SUPPLIED MATERIAL:
* * * * *

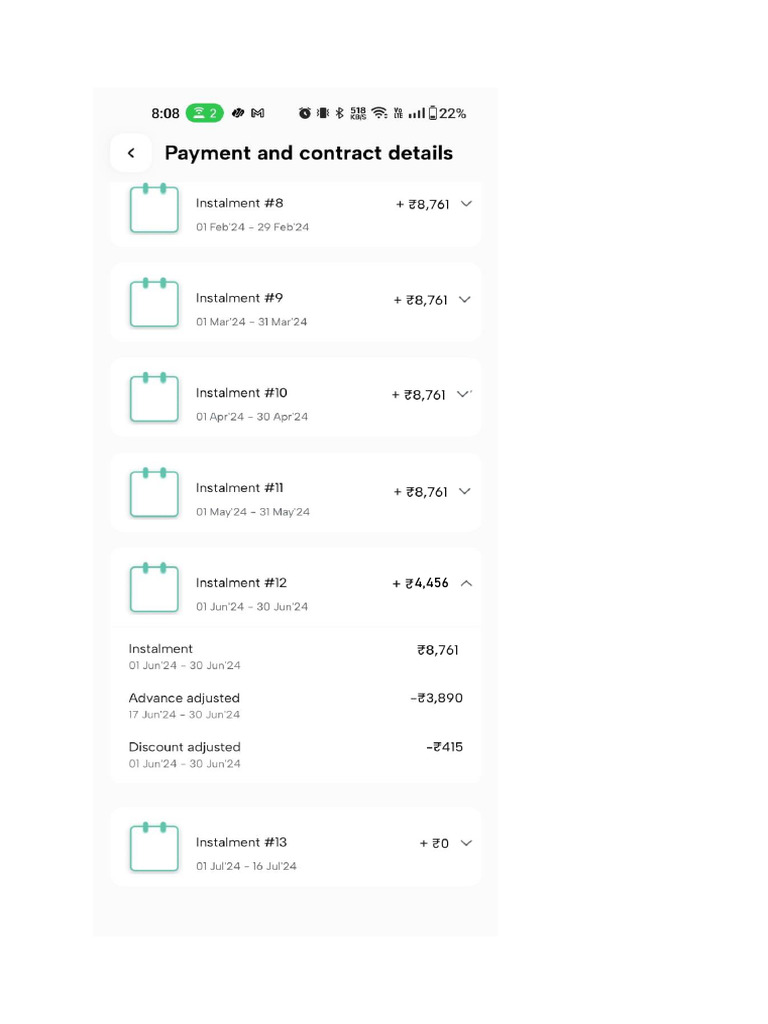Viewport: 768px width, 1024px height.
Task: Tap the Payment and contract details heading
Action: pyautogui.click(x=308, y=153)
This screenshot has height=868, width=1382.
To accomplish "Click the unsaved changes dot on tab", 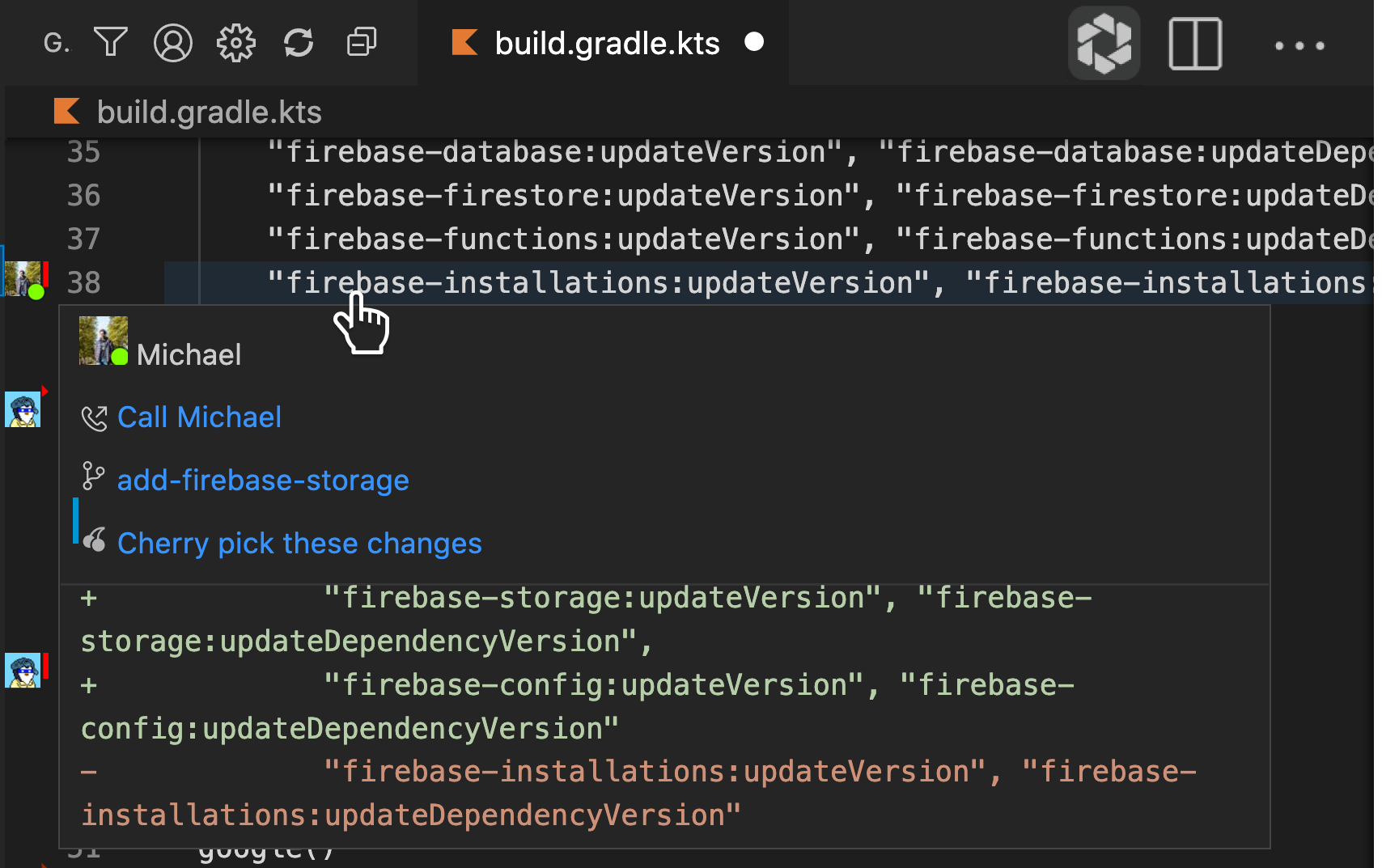I will tap(754, 42).

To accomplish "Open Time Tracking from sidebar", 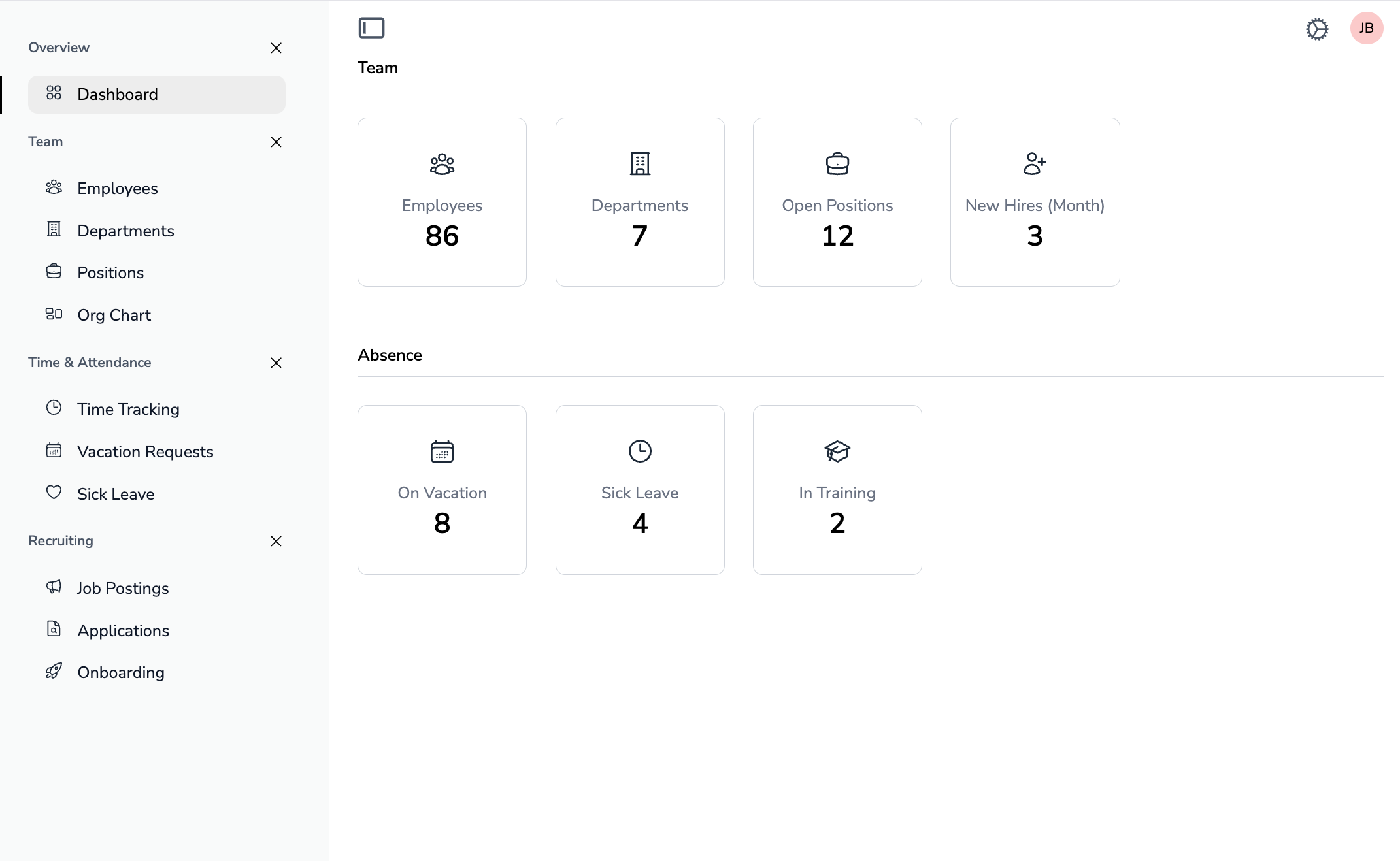I will click(128, 409).
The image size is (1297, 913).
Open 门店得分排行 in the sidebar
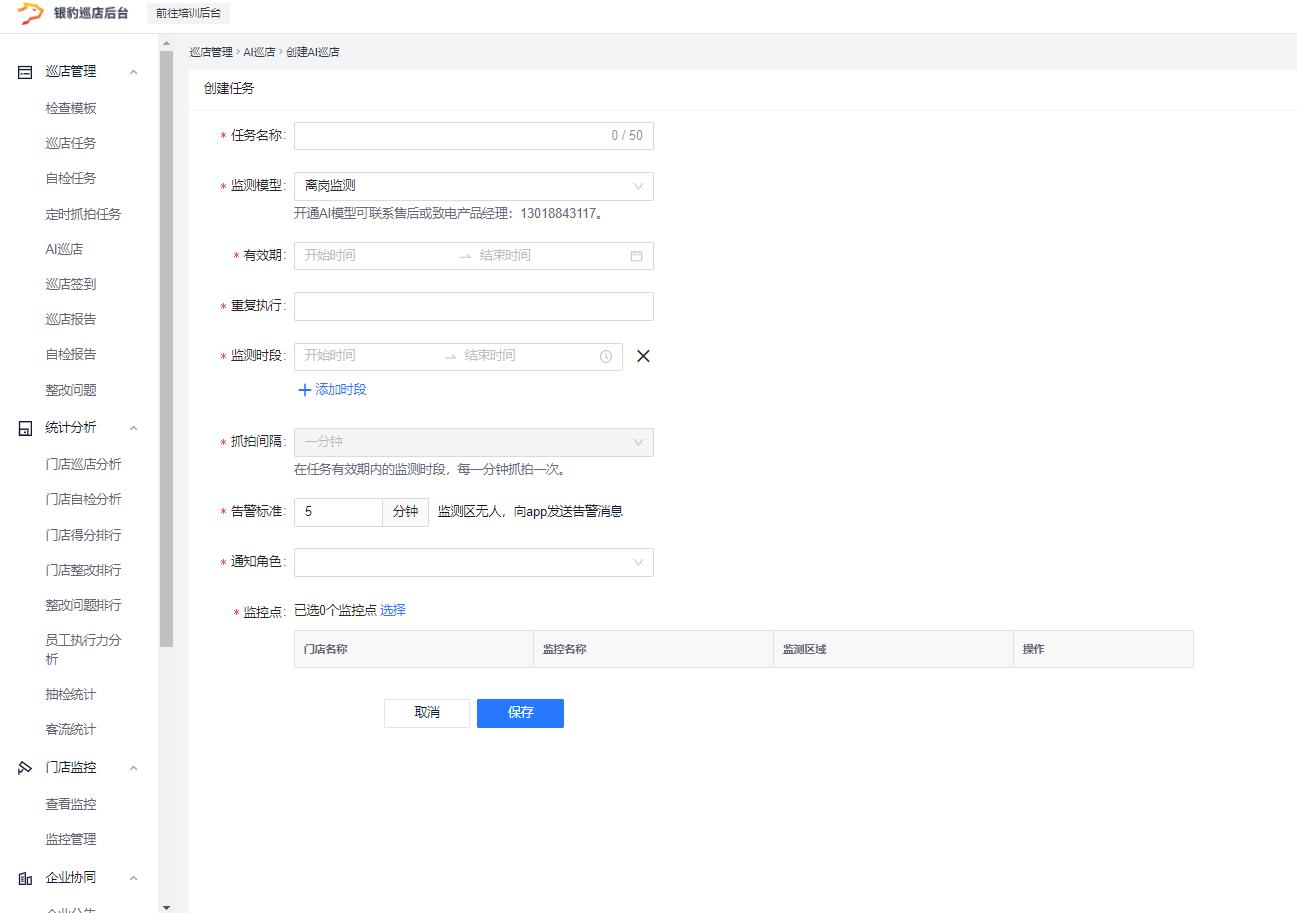point(83,535)
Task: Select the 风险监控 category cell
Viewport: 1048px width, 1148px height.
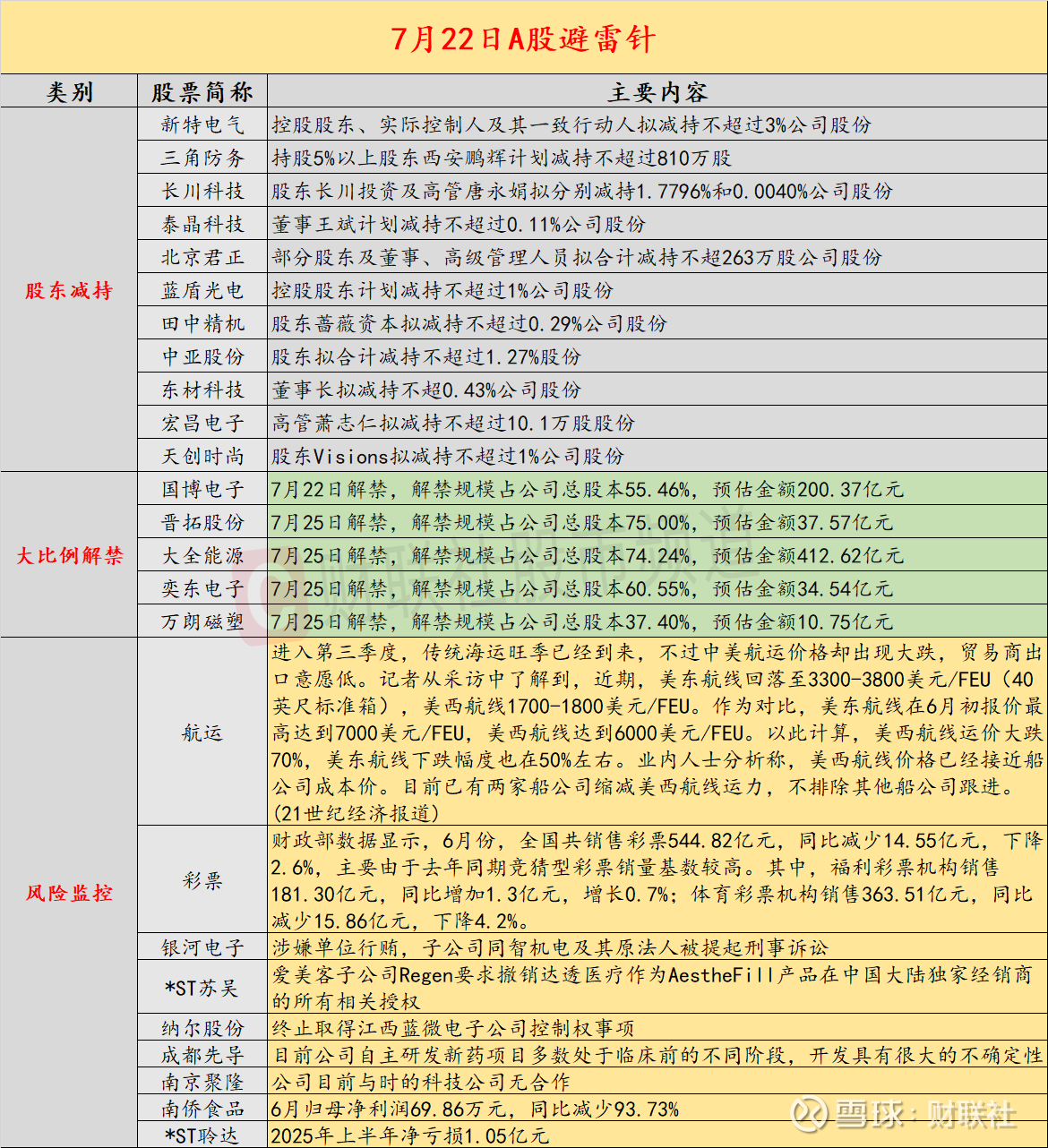Action: (69, 893)
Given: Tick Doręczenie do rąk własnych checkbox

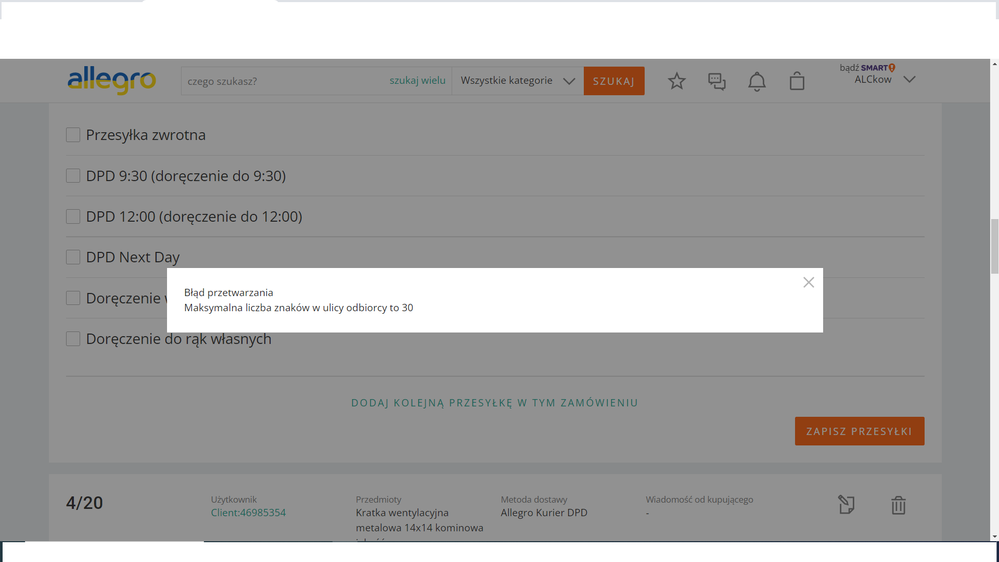Looking at the screenshot, I should click(73, 339).
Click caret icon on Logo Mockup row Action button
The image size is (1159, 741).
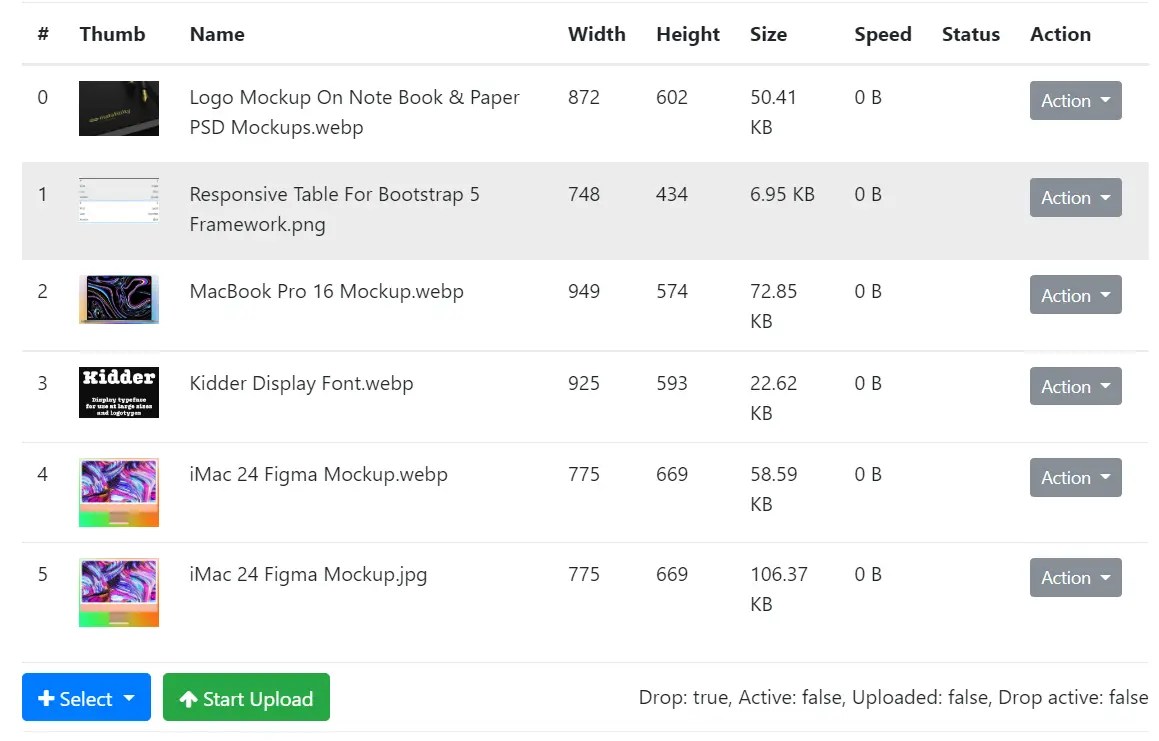click(1104, 101)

* * * * *

AIM OF THE TASK: Give the stretch of the entries from the line containing "Task: Select the 风险监控 category cell" through the end of the entries as a JSON list of strings, with one string per line. Skip blank lines and leave the pictures out.

EXERCISE ANSWER:
[
  "Task: Select the 风险监控 category cell",
  "Viewport: 1048px width, 1148px height.",
  "Action: (69, 893)",
  "Given: Tick Doręczenie do rąk własnych checkbox",
  "Looking at the screenshot, I should click(73, 339).",
  "Click caret icon on Logo Mockup row Action button",
  "The image size is (1159, 741).",
  "click(1104, 101)"
]